Generation of DNA Fragments

Although fragments of DNA can be produced by mechanical shearing techniques, this is a haphazard process producing fragments that vary in size. In the early 1970s, it was recognized that certain microbes contain enzymes that cleave double-stranded DNA in or near a particular sequence of nucleotides. These enzymes restrict the entry of foreign DNA into bacterial cells and were therefore called restriction enzymes. They recognize a palindromic nucleotide sequence of DNA of between four and eight nucleotides in length (i.e., the same sequence of nucleotides occurring on the two complementary DNA strands when read in one direction of polarity, e.g., 5′ to 3′) (Table 4.2). The longer the nucleotide recognition sequence of the restriction enzyme, the less frequently that particular nucleotide sequence will occur by chance and therefore the larger the average size of the DNA fragments generated.

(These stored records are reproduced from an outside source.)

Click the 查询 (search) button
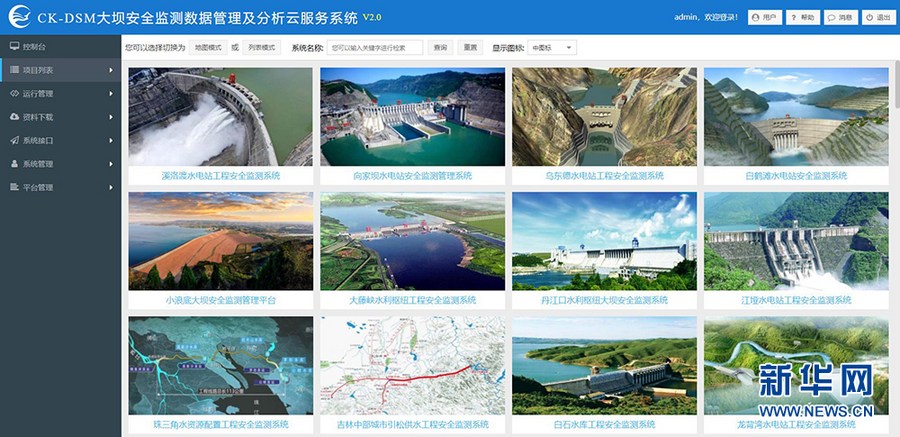Screen dimensions: 900x437 click(x=440, y=47)
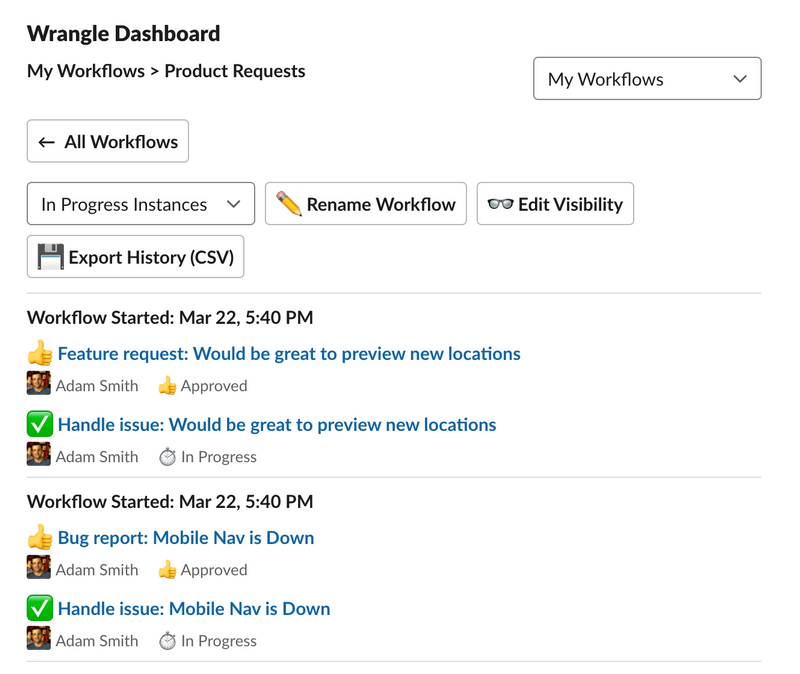Open the Feature request preview locations link
The image size is (800, 674).
tap(289, 353)
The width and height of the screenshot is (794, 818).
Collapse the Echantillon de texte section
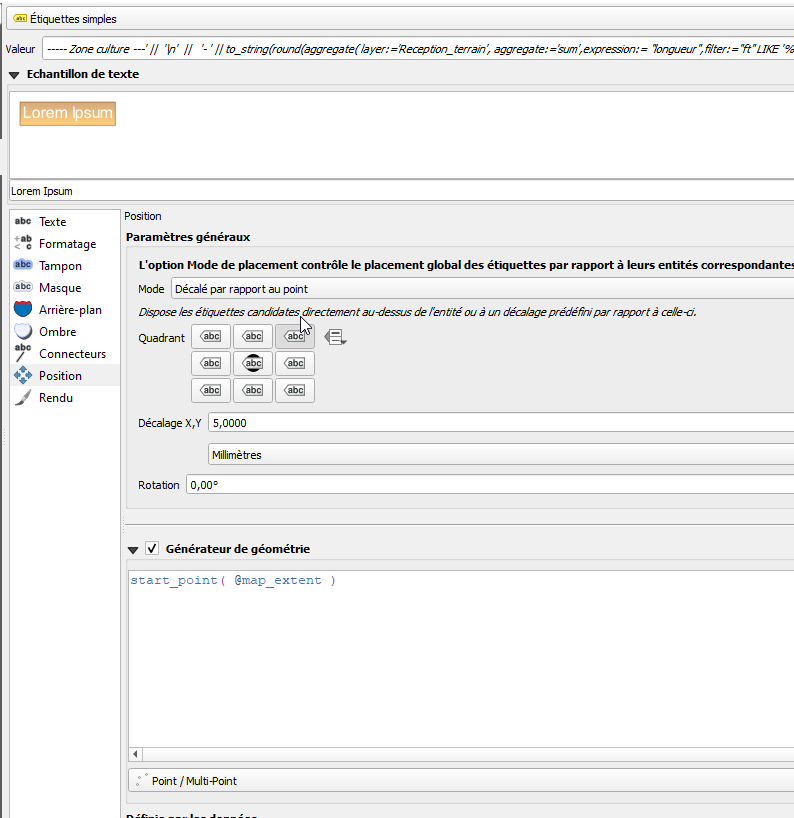click(x=14, y=74)
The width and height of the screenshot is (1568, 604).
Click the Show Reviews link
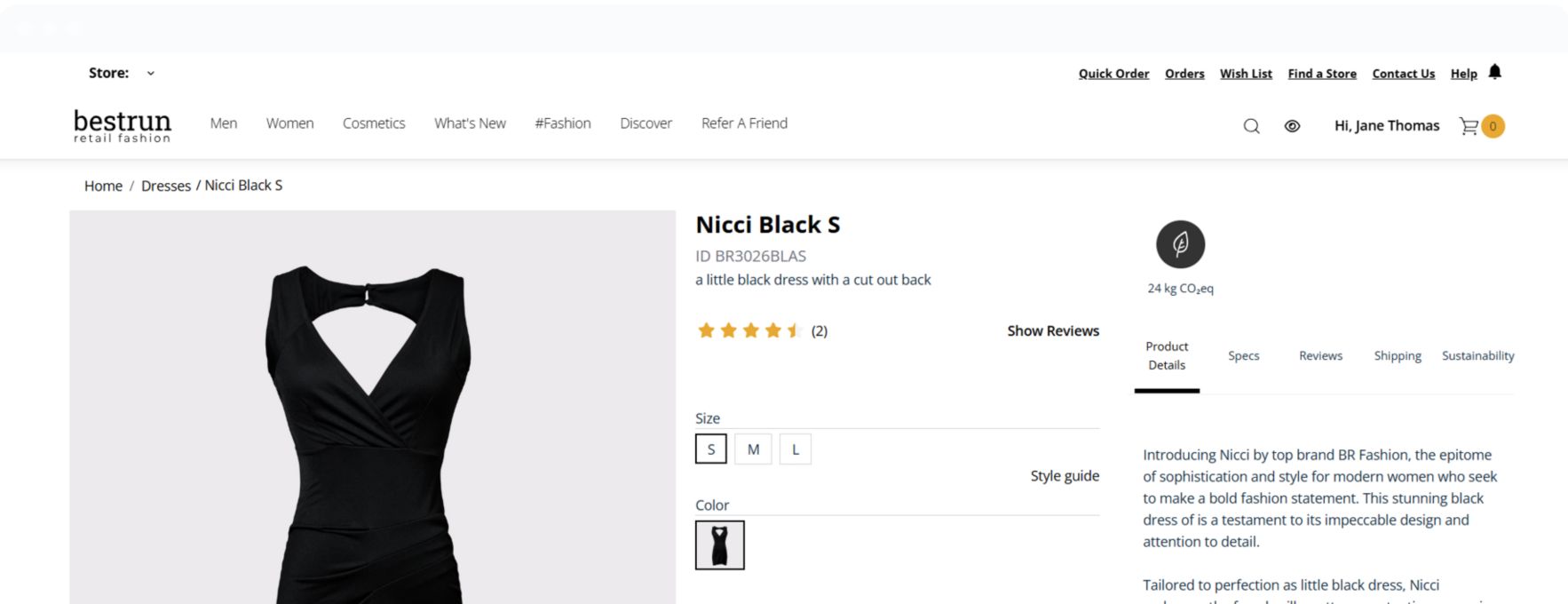click(1052, 330)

More than 300 different restriction enzymes have been isolated from various bacterial organisms. Restriction endonucleases are named according to the organism from which they are derived (e.g., EcoRI is from Escherichia coli and was the first restriction enzyme isolated from that organism).

The complementary pairing of bases in the DNA molecule means that cleavage of double-stranded DNA by a restriction endonuclease always creates double-stranded breaks, which, depending on the cleavage points of the particular restriction enzyme used, results in either a staggered or a blunt end (Figure 4.2).

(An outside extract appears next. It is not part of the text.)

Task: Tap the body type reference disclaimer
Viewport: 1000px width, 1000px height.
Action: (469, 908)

FIGURE 4.2 The staggered and blunt ends generated by restriction digest of double-stranded DNA by EcoRI and SmaI. Sites of cleavage of the DNA strands are indicated by arrows.

Digestion of DNA from a specific source with a particular restriction enzyme will produce the same reproducible collection of DNA fragments each time the process is carried out.

Recombination of DNA Fragments

DNA from any source, when digested with the same restriction enzyme, will produce DNA fragments with identical complementary ends or termini. When DNA has been cleaved by a restriction enzyme that produces staggered termini, these are referred to as being ‘sticky’ or ‘cohesive’ because they will unite under appropriate conditions with complementary sequences produced by the same restriction enzyme on DNA from any source. Initially the cohesive termini are held together by hydrogen bonding but are covalently attached with the enzyme called DNA ligase. The union of two DNA fragments from different sources produces what is referred to as a recombinant DNA molecule.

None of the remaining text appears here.